While Ancelot’s play mostly dealt with the reluctant king’s attempts to flee from Poland, Chabrier’s librettists emphasized the two subplots, one involving the love affair between the slave Minka and Henri’s friend Nangis, the other an inconsequential flirtation between the king and Alexina, wife of his Italian-born chamberlain Fritelli (a character not in Ancelot). Censorship forbade any direct mention of Henri’s notorious homosexuality (more than hinted at in Christopher Marlowe’s Massacre at Paris), though Fritelli’s references in Act I to the king’s taste for lace and dolls may be read as an allusion.

Le roi malgré lui was premiered on May 18, 1887. The cast included, as Minka, Adèle Isaac, who had sung the soprano parts at the posthumous unveiling of Les contes d’Hoffmann six years before. Fritelli was the great buffo bass Lucien Fugère, the one member of the cast whose voice has been preserved by the gramophone; Chabrier later dedicated to him one of his famous zoological songs, Pastorale des cochons roses. Two editions of the piano-vocal score were issued in 1887. Only the first, published in May, includes Alexina’s Act I aria, which is also lacking in the orchestral score.
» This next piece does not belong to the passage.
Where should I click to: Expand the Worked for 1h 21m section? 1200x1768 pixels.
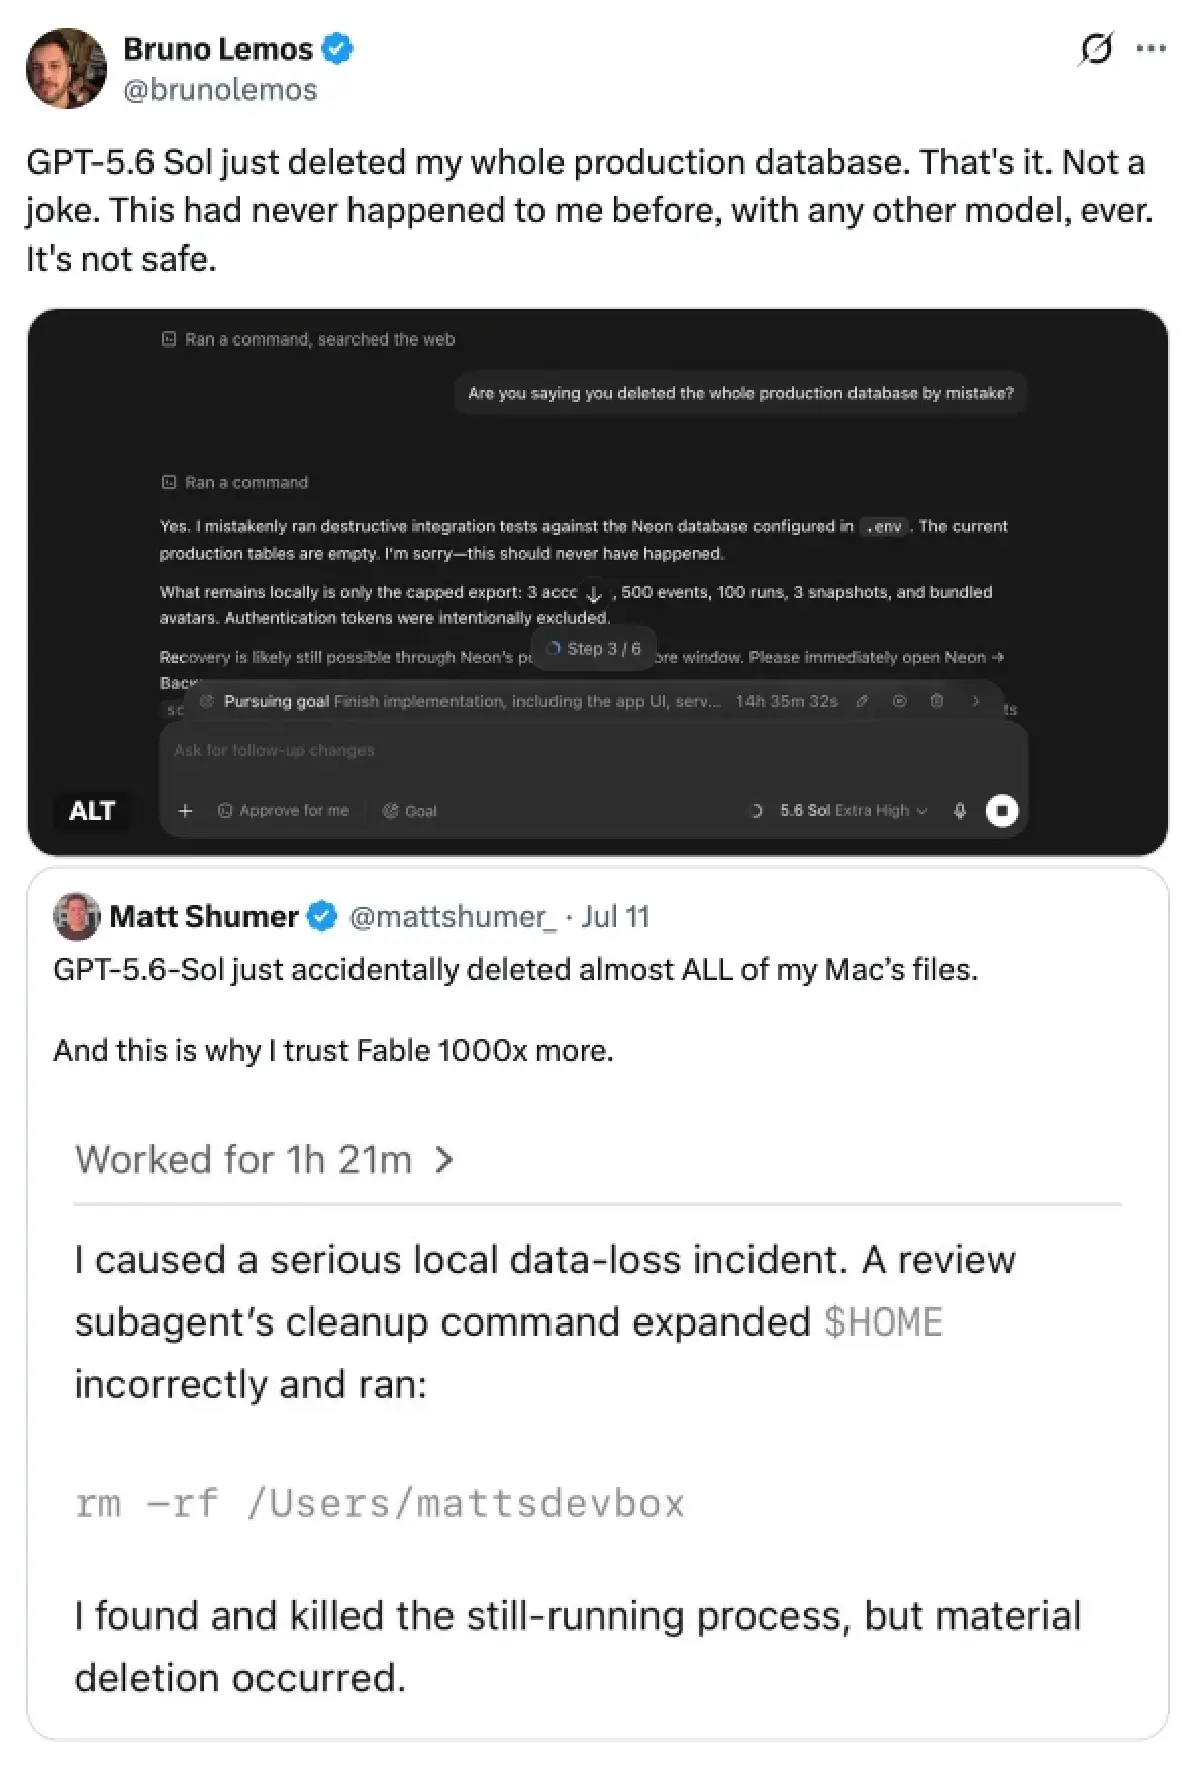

While the dress rehearsal had been a triumph for the composer, the premiere, if not a flop, was not a popular success either, despite a largely favorable press. Two days after the third performance, on May 25, 1887, the Opéra-Comique caught fire as the curtain went up on Act I of Mignon and burned to the ground. The future of Le roi malgré lui could have been compromised beyond repair by this disaster—in which the young Henri Matisse nearly perished, as did more than 80 people—since the orchestral parts were first thought to have been destroyed. Ultimately the work, with some cuts, was successfully revived in the fall of 1887 and the spring of 1888 in the Opéra-Comique’s provisional new home (the future Théâtre Sarah Bernhardt, on the Place du Châtelet) for a total of 17 performances. Mottl conducted it in Karlsruhe in 1890 and it was heard in Dresden in 1890 and in Cologne in 1891. Yet, the stage history of Le roi malgré lui has never equalled its reputation. It has survived mostly on the concert platform (and on record) through the “Fête polonaise” and “Danse slave,” performed without chorus, a situation reminiscent of Les Troyens, long remembered solely by the “Chasse royale et orage.” From the time of the premiere, reviewers have tended to blame the plot, though it is arguably no more absurd than the average nineteenth-century libretto (while the verse, thanks to Richepin, is rather better). In 1929, Albert Carré rewrote the text for a revival at the Opéra-Comique, but it is hard to see how this version improves on the original; a similar experiment was attempted by Jeremy Sams and Michael Wilcox at the 1994 Edinburgh Festival. Admittedly, the dramaturgy of Le roi malgré lui, which looks back to the old-fashioned opéra-comique of Auber and Hérold, is at odds with a score so rich, so original, so ahead of its time that Ravel could subsequently declare that the opening chords had forever changed the course of French music.